Paradise Isn’t Always Quiet

A loud rumble of a vehicle passes close to my right side as I walk along the dusty, dry street, narrowly avoiding uneven slabs of pavement and stepping over open drain covers.

Welcome to the hustle of southern Sri Lanka. A place where beautiful seas and beaches sit in uneasy tandem with the overcrowded coastal road. Where nature is in direct competition with humanity’s relentless pursuit of growth at all costs.

A loud rumble of a vehicle passes close to my right side as I walk along the dusty, dry street, narrowly avoiding uneven slabs of pavement and stepping over open drain covers.

Welcome to the hustle of southern Sri Lanka. A place where beautiful seas and beaches sit in uneasy tandem with the overcrowded coastal road. Where nature is in direct competition with humanity’s relentless pursuit of growth at all costs.

A simple walk to the shop for water often turns into an assault course for the senses. A Leyland Ashok bus hurtles through town at unnecessary speed, brushing the already heavy air across your body with even greater intensity, as a seemingly endless fleet of tuk tuks passes by asking if you need a ride.

■ Work required:
In the Sri Lanka passage, what make of bus speeds through town?

■ Given material:
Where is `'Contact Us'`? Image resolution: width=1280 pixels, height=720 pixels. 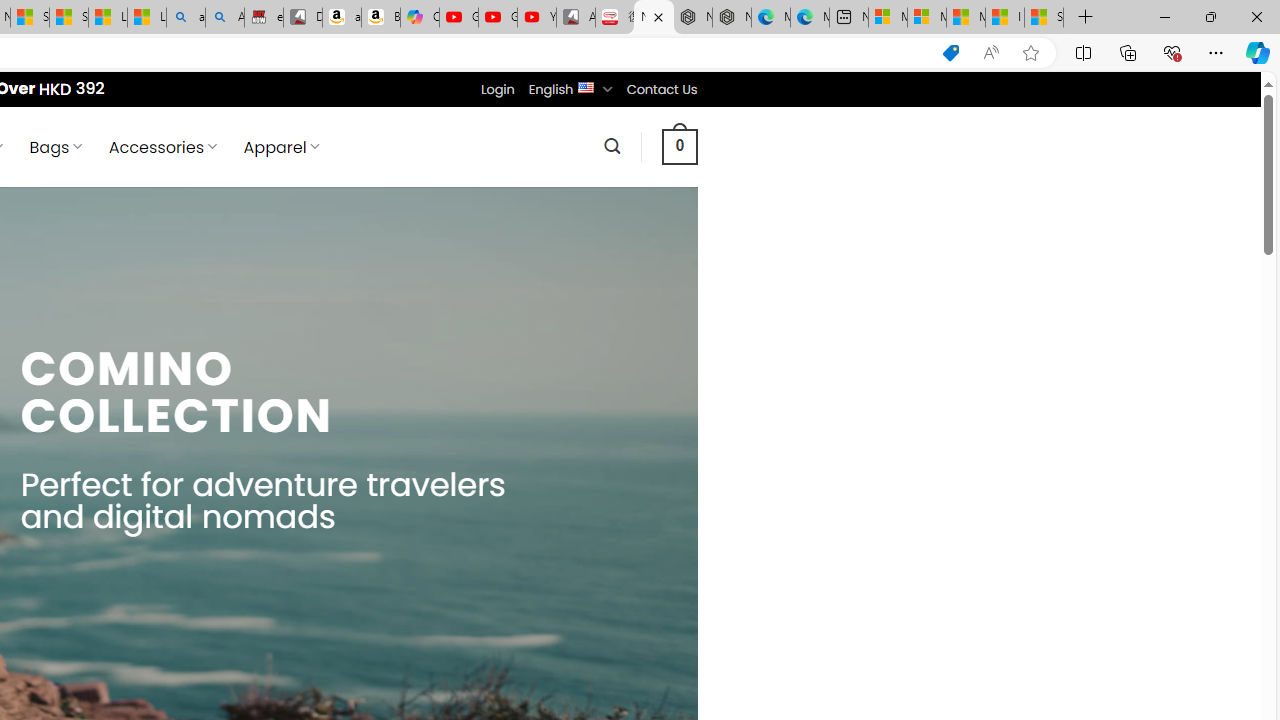
'Contact Us' is located at coordinates (661, 88).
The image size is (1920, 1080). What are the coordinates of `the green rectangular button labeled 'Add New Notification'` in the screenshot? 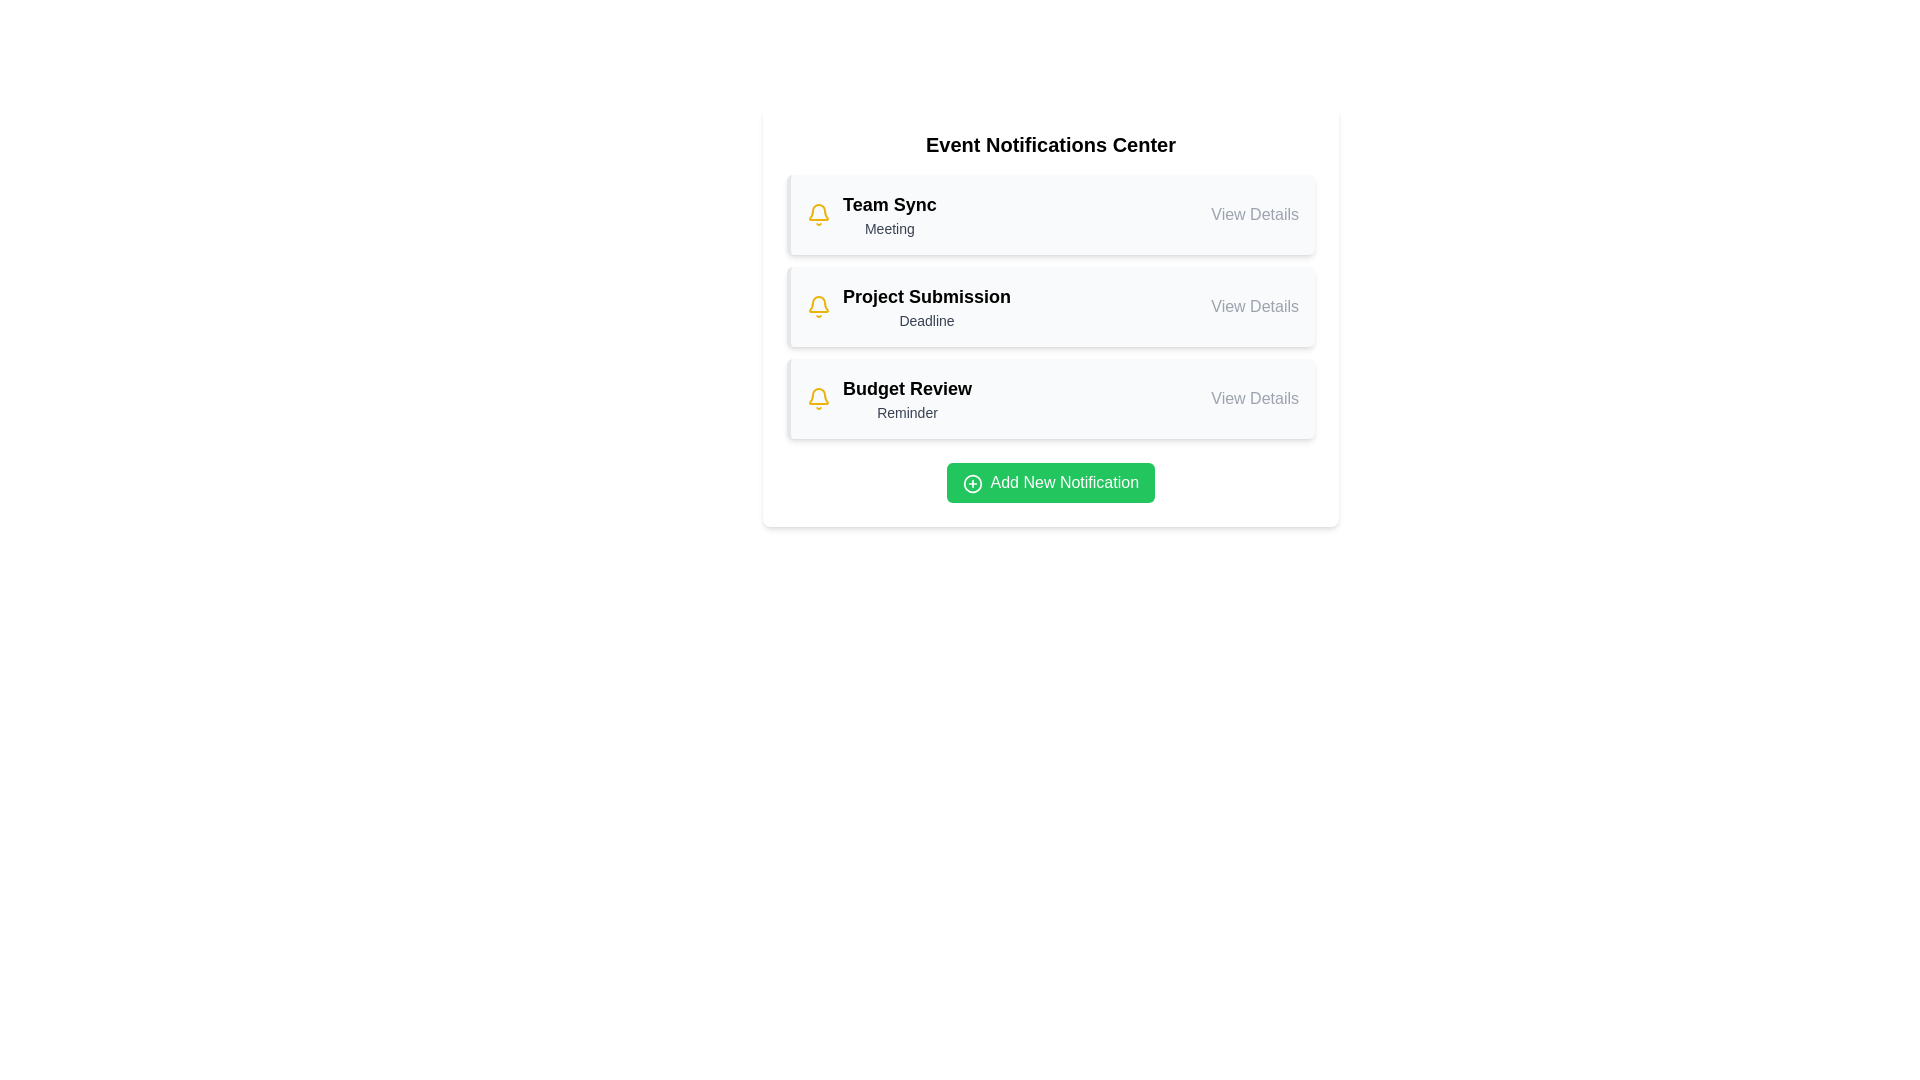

■ Response to the exercise:
A Leyland Ashok bus.